Не пора ли поэтому начать говорить — неустанно, не боясь наскучить — о понятиях, до сих пор невостребованных: чести и благородстве, достоинстве и мужестве?! О том мужестве, когда мужчина бросается на выручку ребенку или женщине, не думая о последствиях. А то у нас скоро будут насиловать среди бела дня на Манежной площади и никто не отважится на защиту.
Мы пробыли в Перми недолго. Рядом, всего в двухстах километрах вверх по Каме — город Березники. Я там родился. Но жил недолго, вскоре был увезен родителями на Волгу: И сейчас захотелось посмотреть родные места.
Разбитая грейдерная дорога связывает два крупных промышленных города. Она вьется по левому берегу реки, иногда взмахивает на пригорок, и оттуда виден всхолмленный горизонт, зеркальные извивы Камы, голубые бескрайние леса. Огромная страна.

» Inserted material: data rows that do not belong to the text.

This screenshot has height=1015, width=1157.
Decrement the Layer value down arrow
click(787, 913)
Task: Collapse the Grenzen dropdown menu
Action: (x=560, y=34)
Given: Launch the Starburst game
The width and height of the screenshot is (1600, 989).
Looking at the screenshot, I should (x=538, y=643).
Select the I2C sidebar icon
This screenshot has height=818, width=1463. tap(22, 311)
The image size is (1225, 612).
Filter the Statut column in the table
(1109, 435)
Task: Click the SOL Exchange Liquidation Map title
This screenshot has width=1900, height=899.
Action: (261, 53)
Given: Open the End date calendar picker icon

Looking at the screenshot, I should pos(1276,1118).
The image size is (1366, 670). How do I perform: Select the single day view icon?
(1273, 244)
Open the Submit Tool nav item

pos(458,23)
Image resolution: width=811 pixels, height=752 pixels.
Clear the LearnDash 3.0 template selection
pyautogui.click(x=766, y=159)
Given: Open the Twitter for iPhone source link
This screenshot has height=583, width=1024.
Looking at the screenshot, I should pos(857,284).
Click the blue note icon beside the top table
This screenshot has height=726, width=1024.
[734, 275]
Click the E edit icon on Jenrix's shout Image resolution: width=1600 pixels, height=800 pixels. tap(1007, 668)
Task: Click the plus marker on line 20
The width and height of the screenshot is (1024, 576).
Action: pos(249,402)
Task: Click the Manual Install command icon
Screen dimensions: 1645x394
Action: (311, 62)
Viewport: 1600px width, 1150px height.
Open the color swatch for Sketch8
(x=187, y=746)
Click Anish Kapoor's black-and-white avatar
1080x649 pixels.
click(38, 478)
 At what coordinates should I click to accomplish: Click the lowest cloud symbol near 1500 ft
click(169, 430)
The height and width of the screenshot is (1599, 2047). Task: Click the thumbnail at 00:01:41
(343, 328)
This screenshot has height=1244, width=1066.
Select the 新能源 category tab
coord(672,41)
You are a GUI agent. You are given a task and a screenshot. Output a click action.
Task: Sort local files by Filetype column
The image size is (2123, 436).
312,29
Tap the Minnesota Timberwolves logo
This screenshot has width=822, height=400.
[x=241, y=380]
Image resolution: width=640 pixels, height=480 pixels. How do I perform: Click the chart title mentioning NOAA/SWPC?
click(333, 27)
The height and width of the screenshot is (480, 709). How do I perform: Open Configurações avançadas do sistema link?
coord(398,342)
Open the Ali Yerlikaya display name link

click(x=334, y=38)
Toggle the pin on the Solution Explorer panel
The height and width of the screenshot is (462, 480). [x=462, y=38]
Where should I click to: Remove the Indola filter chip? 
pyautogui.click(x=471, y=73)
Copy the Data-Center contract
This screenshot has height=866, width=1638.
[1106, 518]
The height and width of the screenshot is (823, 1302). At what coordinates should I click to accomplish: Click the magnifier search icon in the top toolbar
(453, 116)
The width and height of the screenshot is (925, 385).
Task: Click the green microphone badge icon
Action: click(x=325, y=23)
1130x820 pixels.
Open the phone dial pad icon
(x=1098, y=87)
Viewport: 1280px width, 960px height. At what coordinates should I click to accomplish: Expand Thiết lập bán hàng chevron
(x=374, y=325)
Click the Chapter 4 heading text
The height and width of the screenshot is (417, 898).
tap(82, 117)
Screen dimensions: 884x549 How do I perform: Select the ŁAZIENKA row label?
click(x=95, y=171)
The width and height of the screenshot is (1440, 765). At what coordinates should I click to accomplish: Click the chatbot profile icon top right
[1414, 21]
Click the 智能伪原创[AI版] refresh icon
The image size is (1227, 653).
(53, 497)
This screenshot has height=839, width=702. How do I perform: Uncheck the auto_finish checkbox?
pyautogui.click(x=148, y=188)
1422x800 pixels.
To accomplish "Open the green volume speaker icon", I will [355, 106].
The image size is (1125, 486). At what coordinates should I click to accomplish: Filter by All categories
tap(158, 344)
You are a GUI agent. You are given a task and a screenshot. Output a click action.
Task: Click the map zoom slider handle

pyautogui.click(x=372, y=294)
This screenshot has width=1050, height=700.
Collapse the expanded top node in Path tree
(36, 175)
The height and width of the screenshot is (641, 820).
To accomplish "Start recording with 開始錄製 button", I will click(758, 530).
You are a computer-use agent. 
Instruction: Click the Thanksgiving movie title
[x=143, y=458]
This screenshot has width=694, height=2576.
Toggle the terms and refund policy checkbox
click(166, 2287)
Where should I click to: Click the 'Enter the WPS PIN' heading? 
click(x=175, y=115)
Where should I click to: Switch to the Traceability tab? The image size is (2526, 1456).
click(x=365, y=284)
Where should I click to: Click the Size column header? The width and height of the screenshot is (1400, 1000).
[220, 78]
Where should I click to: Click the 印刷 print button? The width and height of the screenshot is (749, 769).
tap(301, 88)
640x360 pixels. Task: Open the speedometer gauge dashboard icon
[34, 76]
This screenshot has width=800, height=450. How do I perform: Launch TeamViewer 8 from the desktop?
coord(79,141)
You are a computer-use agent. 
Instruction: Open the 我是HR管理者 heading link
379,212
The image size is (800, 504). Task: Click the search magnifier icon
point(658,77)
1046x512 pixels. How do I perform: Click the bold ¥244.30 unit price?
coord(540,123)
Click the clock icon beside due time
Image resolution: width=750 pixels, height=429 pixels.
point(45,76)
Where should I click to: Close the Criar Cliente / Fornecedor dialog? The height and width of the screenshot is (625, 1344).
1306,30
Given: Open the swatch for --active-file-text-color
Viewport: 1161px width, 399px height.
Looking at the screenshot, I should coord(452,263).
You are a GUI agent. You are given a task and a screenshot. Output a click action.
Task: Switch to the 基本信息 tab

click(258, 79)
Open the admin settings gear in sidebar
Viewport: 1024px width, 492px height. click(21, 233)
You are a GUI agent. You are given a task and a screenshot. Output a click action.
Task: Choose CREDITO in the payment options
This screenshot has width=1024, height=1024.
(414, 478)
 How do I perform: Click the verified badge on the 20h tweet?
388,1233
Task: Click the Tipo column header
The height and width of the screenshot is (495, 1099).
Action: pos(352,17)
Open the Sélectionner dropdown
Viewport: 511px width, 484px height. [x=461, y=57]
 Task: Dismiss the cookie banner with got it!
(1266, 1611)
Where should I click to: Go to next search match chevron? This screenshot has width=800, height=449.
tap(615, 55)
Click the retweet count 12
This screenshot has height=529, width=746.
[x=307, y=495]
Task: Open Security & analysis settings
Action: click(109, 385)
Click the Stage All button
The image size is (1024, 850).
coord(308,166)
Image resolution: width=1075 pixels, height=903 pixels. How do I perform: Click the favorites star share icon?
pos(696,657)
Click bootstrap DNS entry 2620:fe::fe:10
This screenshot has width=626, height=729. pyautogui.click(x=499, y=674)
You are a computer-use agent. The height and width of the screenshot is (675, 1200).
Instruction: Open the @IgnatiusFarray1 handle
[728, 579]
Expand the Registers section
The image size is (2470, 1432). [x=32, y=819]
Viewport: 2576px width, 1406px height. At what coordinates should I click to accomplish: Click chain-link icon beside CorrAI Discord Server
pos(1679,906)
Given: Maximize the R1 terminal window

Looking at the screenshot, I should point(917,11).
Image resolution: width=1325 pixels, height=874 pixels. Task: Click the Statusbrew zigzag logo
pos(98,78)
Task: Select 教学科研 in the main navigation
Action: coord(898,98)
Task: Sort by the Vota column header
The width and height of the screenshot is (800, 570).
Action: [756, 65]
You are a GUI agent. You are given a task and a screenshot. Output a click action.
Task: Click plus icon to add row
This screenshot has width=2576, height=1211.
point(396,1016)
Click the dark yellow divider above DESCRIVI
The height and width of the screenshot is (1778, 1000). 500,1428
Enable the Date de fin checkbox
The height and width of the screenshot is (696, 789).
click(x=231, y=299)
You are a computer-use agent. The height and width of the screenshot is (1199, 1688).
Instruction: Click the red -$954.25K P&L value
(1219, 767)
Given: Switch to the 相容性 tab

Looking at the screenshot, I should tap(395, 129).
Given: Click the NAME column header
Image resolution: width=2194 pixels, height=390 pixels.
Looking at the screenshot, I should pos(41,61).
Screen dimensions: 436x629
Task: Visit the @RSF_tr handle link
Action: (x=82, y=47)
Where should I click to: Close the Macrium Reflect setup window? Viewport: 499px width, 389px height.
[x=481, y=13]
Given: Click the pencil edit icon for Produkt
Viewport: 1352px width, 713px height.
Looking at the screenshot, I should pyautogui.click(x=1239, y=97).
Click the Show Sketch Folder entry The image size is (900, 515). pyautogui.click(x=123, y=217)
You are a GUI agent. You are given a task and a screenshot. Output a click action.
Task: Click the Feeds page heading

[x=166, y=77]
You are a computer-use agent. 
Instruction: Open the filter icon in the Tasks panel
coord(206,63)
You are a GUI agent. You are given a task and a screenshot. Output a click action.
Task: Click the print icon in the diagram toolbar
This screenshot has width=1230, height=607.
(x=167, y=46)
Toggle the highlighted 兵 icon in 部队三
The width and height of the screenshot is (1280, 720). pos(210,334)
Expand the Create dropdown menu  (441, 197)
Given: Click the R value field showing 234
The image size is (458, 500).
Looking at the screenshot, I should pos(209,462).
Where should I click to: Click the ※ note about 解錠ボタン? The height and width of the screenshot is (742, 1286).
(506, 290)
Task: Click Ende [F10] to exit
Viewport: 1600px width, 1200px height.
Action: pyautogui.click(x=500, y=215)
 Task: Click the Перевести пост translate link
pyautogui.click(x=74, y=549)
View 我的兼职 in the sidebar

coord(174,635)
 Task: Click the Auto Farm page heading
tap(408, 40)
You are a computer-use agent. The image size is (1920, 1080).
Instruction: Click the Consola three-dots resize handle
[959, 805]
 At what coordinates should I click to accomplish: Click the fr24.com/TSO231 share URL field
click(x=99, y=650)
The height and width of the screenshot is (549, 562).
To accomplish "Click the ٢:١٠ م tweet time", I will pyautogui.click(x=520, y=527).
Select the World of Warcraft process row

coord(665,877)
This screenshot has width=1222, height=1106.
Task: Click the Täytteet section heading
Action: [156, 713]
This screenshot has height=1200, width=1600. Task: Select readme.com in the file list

Огромная богатая страна! Леса, воды, пушнина, рыба, чуть не семьдесят процентов мировых черноземов, колоссальные минеральные богатства — нефть, газ, редкие металлы, золото… И нищета! Удручающая, лишающая достоинства нищета.
— И сколько же вас живет в деревне, бабушки?
— Три человека.
— А молодые есть?
— Нету молодых.
— Чем же вы питаетесь? Магазина-то нет.
— В Пермскую ходим.
— Это сколько километров?
— Пять.
— А огород есть?
— Есть. Как же без огорода…
— Что у вас в огороде растет?
— Морковочка, лук, картошки.
— А молоко где берете?
— Нету молока.
— Как жизнь, бабуси? Хуже, лучше — в последнее время?
— Ой, лучше!.. В десять раз хуже.
— Про перестройку-то слышали?
— Перестройка-то и настроила, что покушать нечего.
— Сахарку-то нет? Чайку попить не с чем?
— Перестроила перестройка. Это не перестройка, а… Сказала бы, да рот после этого крестить надо.
— А мыло-то есть?
— Ни у кого ничего нету. Ничего нету, миленькие! Плохая жизнь стала…
— Совсем никудышная.
— А раньше все было. Покушать-то было чё. Пойдешь сахарок купишь… Квасок сделаешь, попьешь, пьяненькой напьешься. Раньше конфетки купишь, прянички, а сейчас ничего нету.
— А откуда про перестройку слышали?
— Радио-то говорит.
— Что говорят?
— Хвалятся. Заседание идет… Говорят, пенсию добавить хочут…
— Ну и на что же ее сейчас хватает?
— На что — на хлеб! Картошку я сама сажу…
— Дай вам Бог долгой жизни, бабушки! Может быть, жизнь к лучшему изменится.
— Нет, хуже еще будет.
— Думаете, хуже?
— Хуже. День ото дня все хуже и хуже… Вот такой у нас состоялся разговор с двумя старушками по дороге. Когда садились в автобус, одна из бабушек спросила:
— Президент-то, он в Москве правит?
— Почему в Москве? В стране.
— Вы уж скажите ему, что чайку-то не с чем попить.
— Неладная, мол, жизнь-то стала. Скажете?
— Обязательно скажу, бабуси. Обязательно!
Магазин, о котором мечтали-тосковали эти две милые уральские старушки, мы встретили буквально на следующее утро. Там было все то, чего они так долго не видели в своем магазине, расположенном в пяти километрах от их деревни. Пряники, конфеты, мед, варенье, мясные консервы, хозяйственное мыло. К сожалению, старушкам нашим вход туда воспрещен. И не потому, что далеко — не за тридевять земель от них. А потому, что — ворота туда железные и часовой стоит у входа.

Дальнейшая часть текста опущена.